> _Prompt A_
Can you reproduce, word for word, the stretch of the records from the line containing "You are a GUI" through the line containing "[x=1696, y=1204]", leaving the pictures out of your answer?

# What is white flour?



## David Wong (Jul 24, 2005)

Hi, I am reading a chinese reciept for BBQ Pork steamed buns.
One of the ingredient for the bun is 4 cups white flours. Does anyone know what exactly is white flours ? I went to A&P and other supermarkets seems no one knows what it is. Anyone knows please do help. Thanks in advance.


David


----------



## tj (Jul 24, 2005)

White flour.....as opposed to whole wheat, rye, rice, or some other kind of flour.

You know it better as all-purpose flour.


----------



## David Wong (Jul 24, 2005)

Hi thanks for the quick reply..I don't think its all-purpose flours, I used it and tried making it (all purpose flours) with it..it does come out tasting or lookin anything like the ones I had at dim sum restaurant. The ones they served at dim sum are like "white", softer and fluffy. So, I think its not all-purpose flours. Thanks





			
				tj said:
			
		

> White flour.....as opposed to whole wheat, rye, rice, or some other kind of flour.

> _Data rows_
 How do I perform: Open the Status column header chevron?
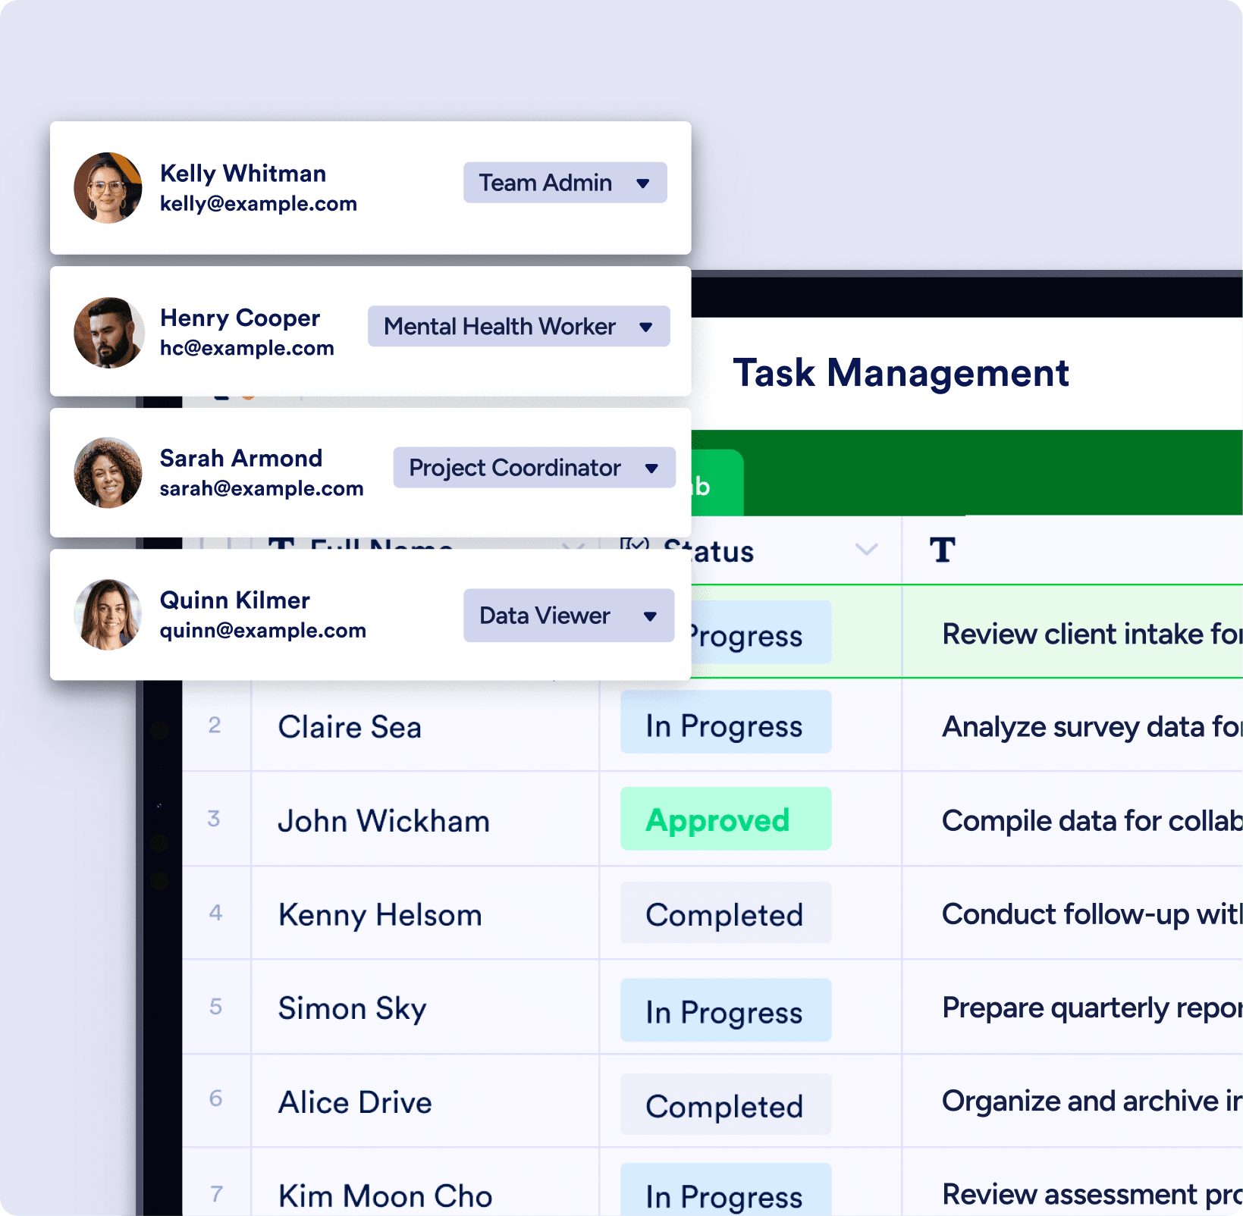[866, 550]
--
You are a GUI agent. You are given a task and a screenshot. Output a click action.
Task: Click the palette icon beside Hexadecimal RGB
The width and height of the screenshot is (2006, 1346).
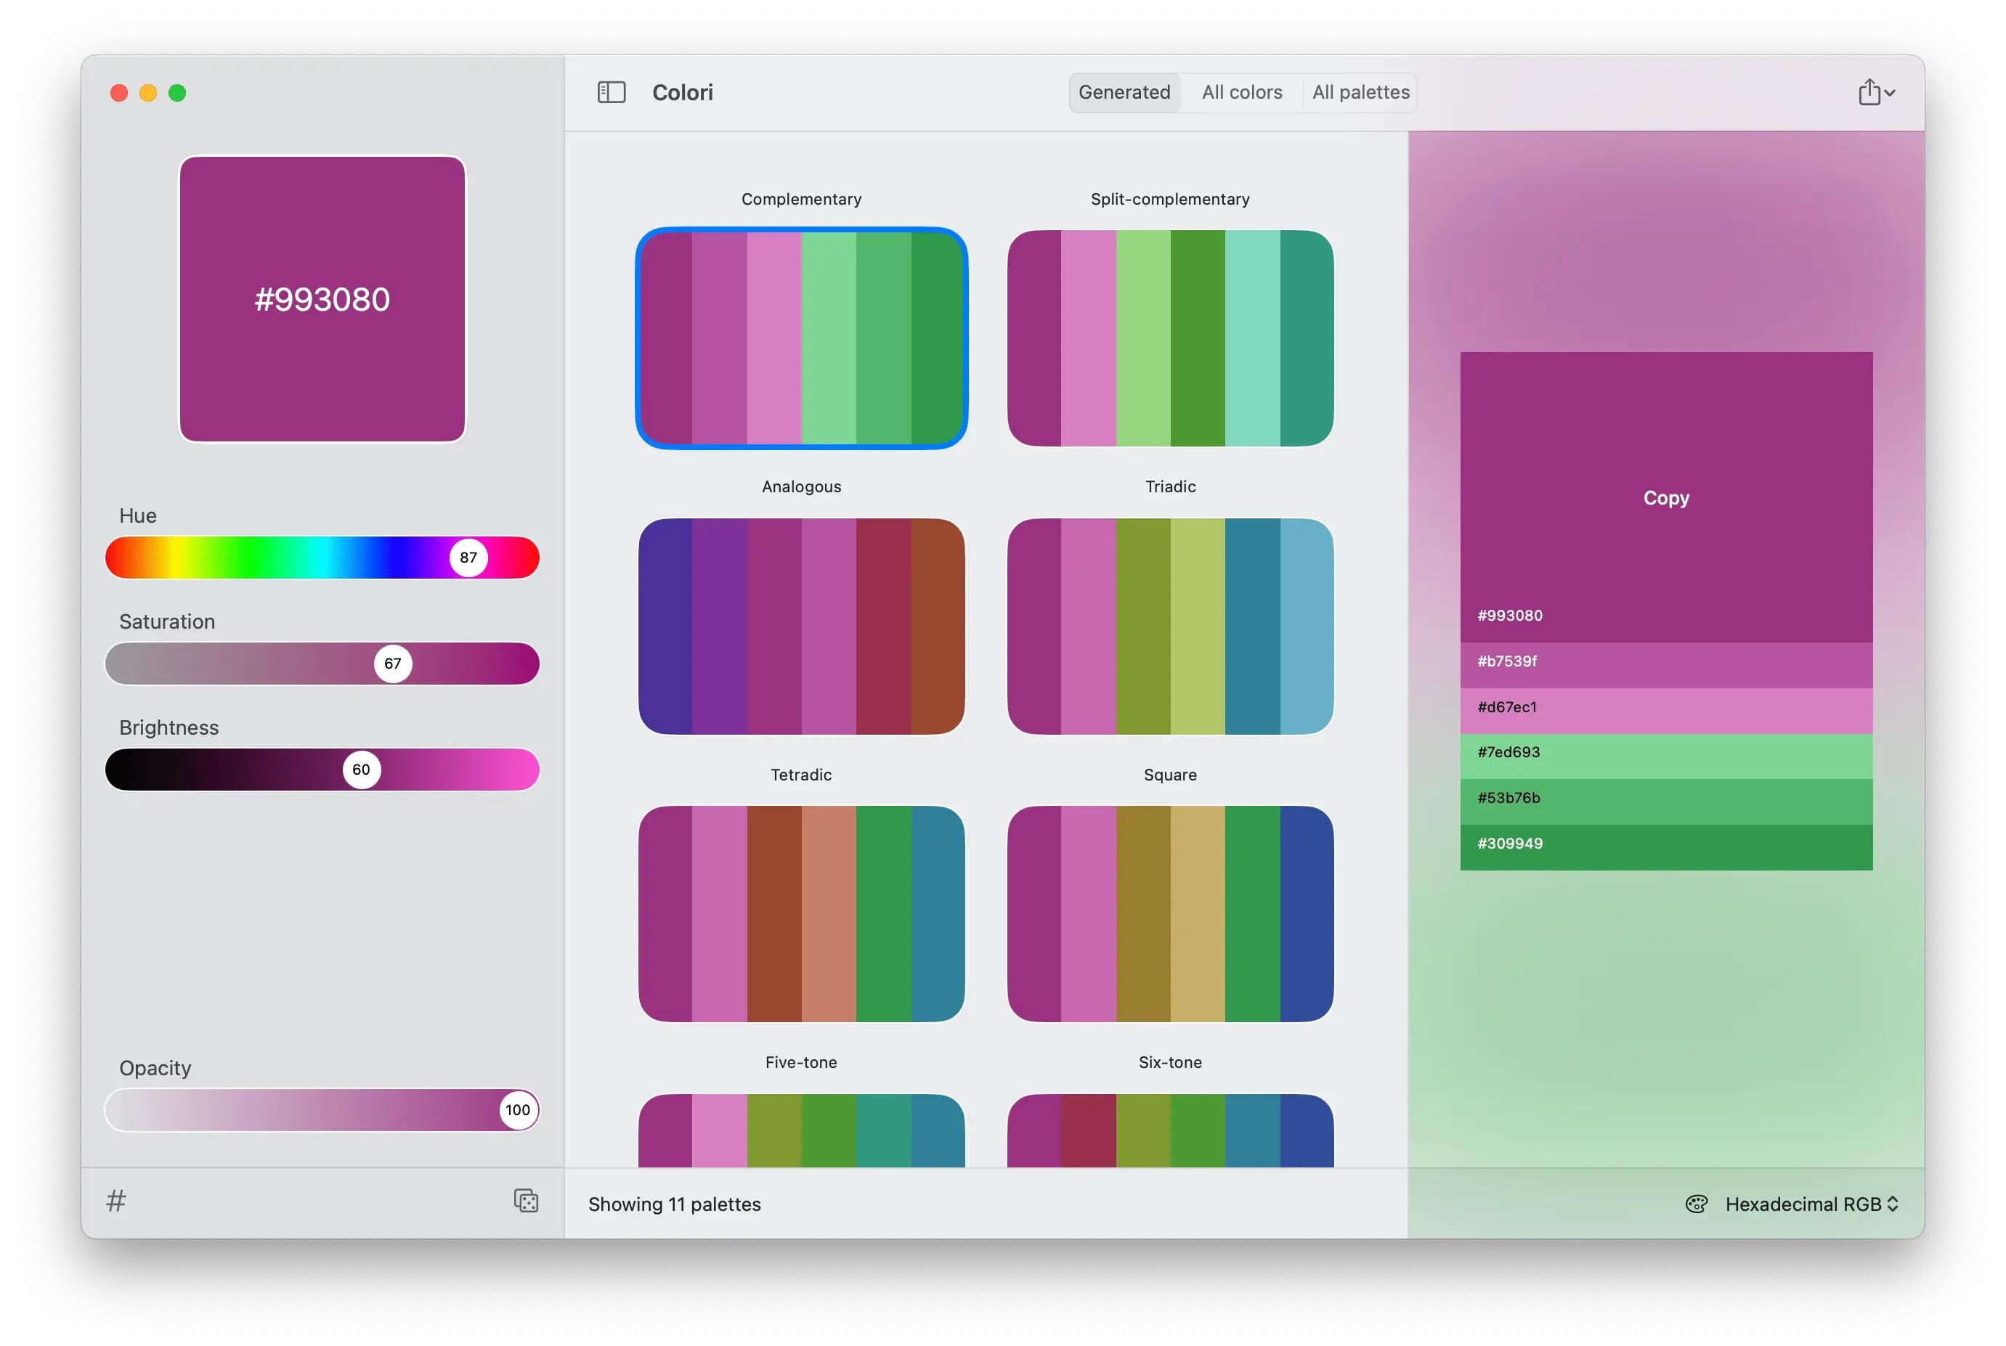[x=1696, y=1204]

> _Prompt B_
Would you write out the whole forum thread about white flour, keeping every word and line unchanged?

> _Reply A_
You are a GUI agent. You are given a task and a screenshot. Output a click action.
Task: Click the palette icon beside Hexadecimal RGB
The width and height of the screenshot is (2006, 1346).
[x=1696, y=1204]

> _Reply B_
# What is white flour?



## David Wong (Jul 24, 2005)

Hi, I am reading a chinese reciept for BBQ Pork steamed buns.
One of the ingredient for the bun is 4 cups white flours. Does anyone know what exactly is white flours ? I went to A&P and other supermarkets seems no one knows what it is. Anyone knows please do help. Thanks in advance.


David


----------



## tj (Jul 24, 2005)

White flour.....as opposed to whole wheat, rye, rice, or some other kind of flour.

You know it better as all-purpose flour.


----------



## David Wong (Jul 24, 2005)

Hi thanks for the quick reply..I don't think its all-purpose flours, I used it and tried making it (all purpose flours) with it..it does come out tasting or lookin anything like the ones I had at dim sum restaurant. The ones they served at dim sum are like "white", softer and fluffy. So, I think its not all-purpose flours. Thanks





			
				tj said:
			
		

> White flour.....as opposed to whole wheat, rye, rice, or some other kind of flour.